— Task —
In the data below, repeat the line containing "The height and" and every following line exactly, up to and including the last line. Exclude pictures.

Collected data:

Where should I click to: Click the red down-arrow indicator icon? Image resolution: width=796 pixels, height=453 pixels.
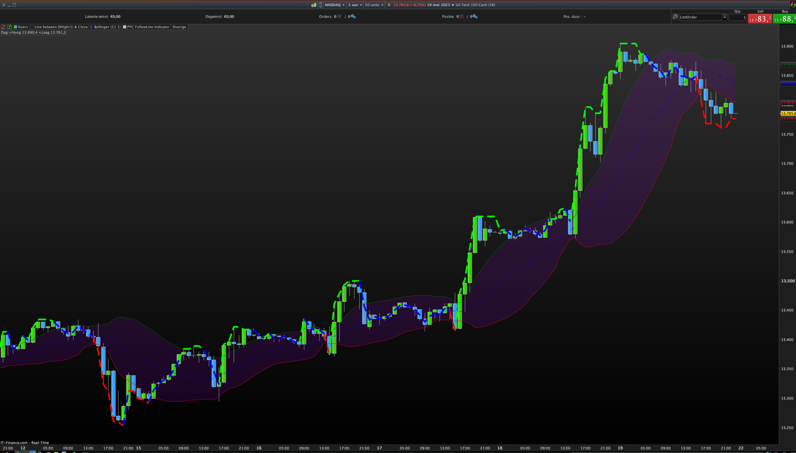pos(3,27)
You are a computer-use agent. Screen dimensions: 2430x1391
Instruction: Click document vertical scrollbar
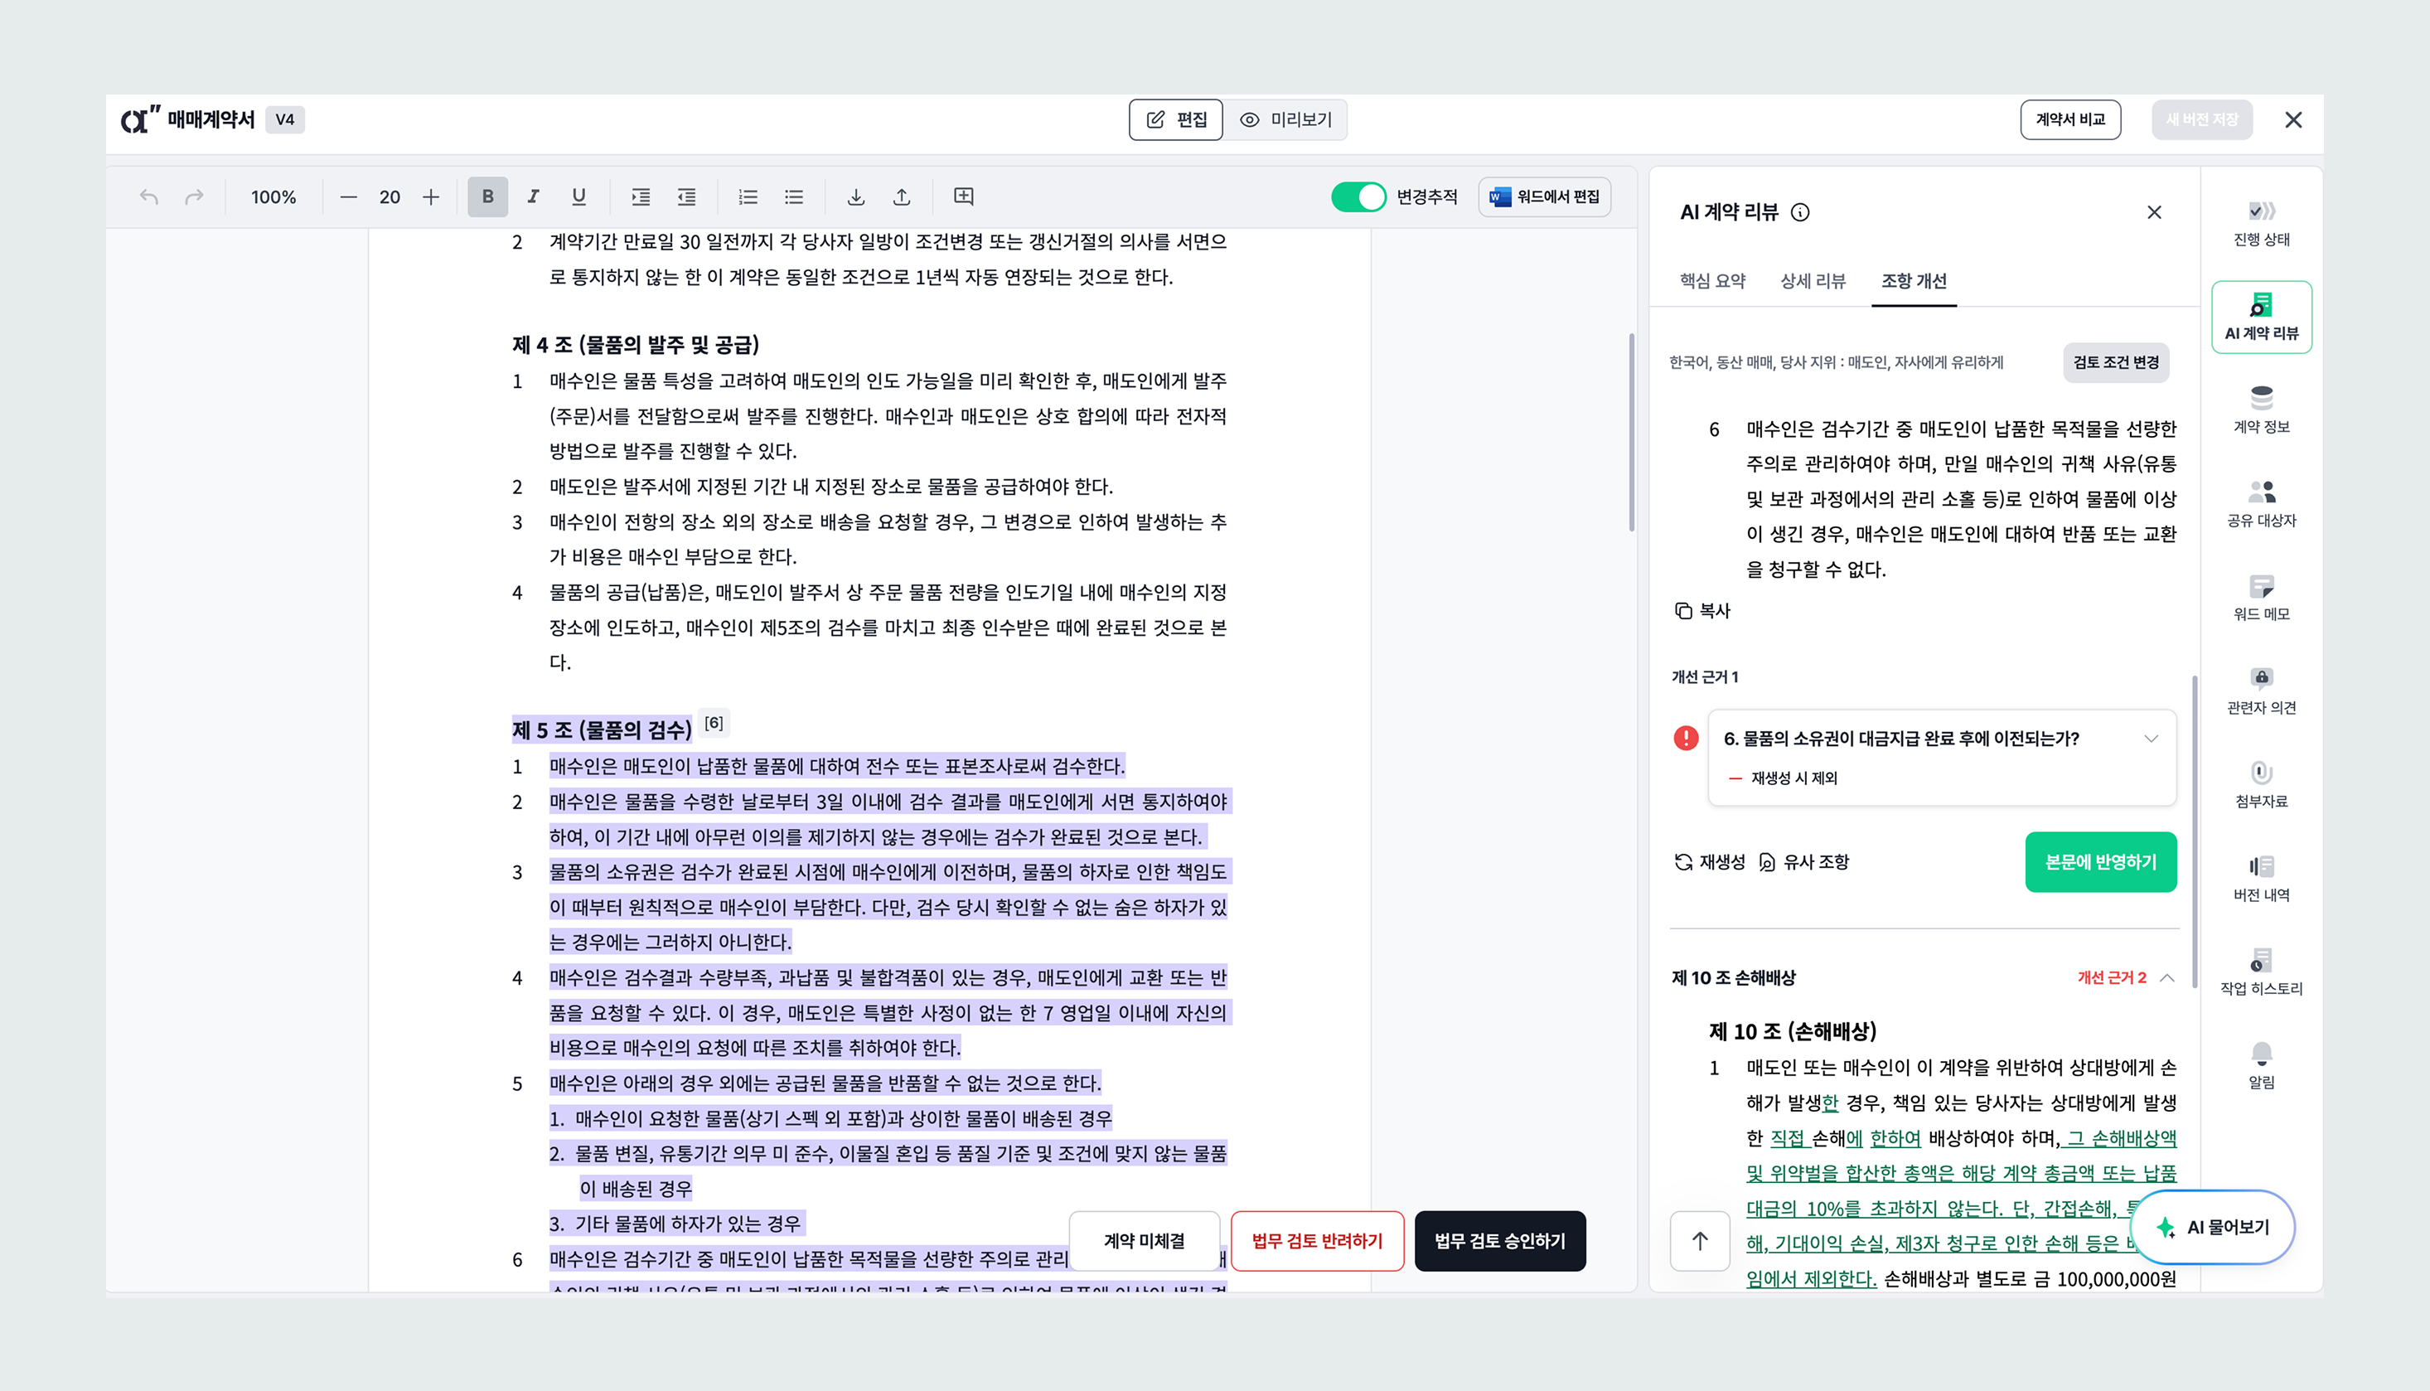(1631, 432)
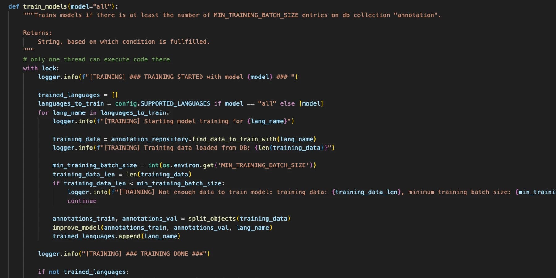556x278 pixels.
Task: Click the for lang_name loop keyword
Action: pos(43,112)
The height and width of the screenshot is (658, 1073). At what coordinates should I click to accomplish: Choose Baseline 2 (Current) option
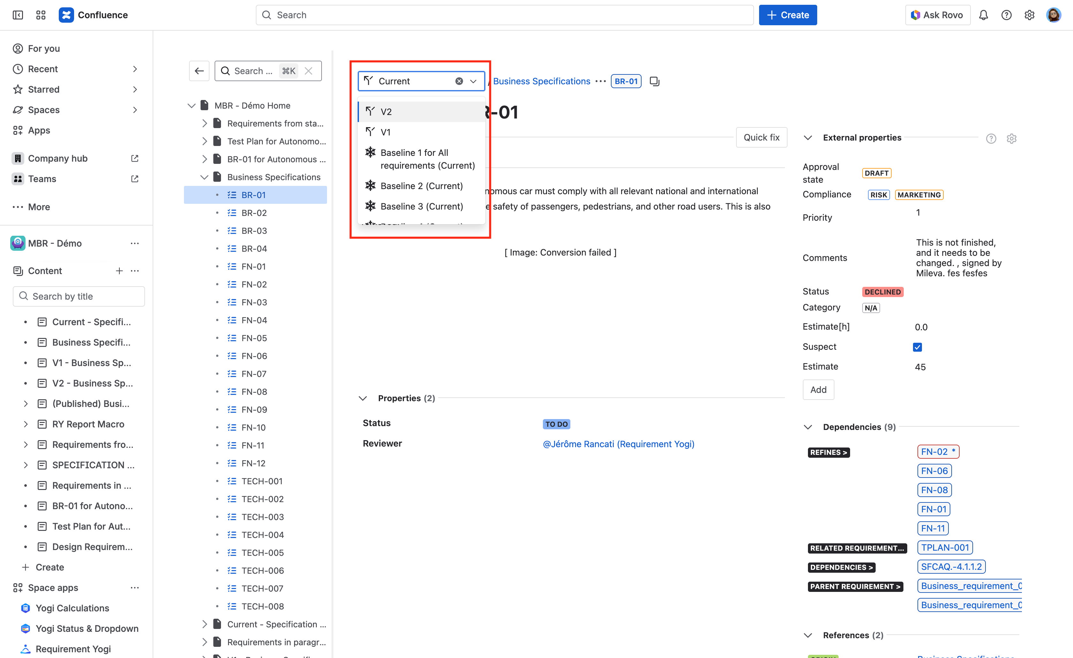421,186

— Written solution —
The height and width of the screenshot is (658, 1073). At what coordinates should I click to accomplish: Choose Baseline 2 (Current) option
421,186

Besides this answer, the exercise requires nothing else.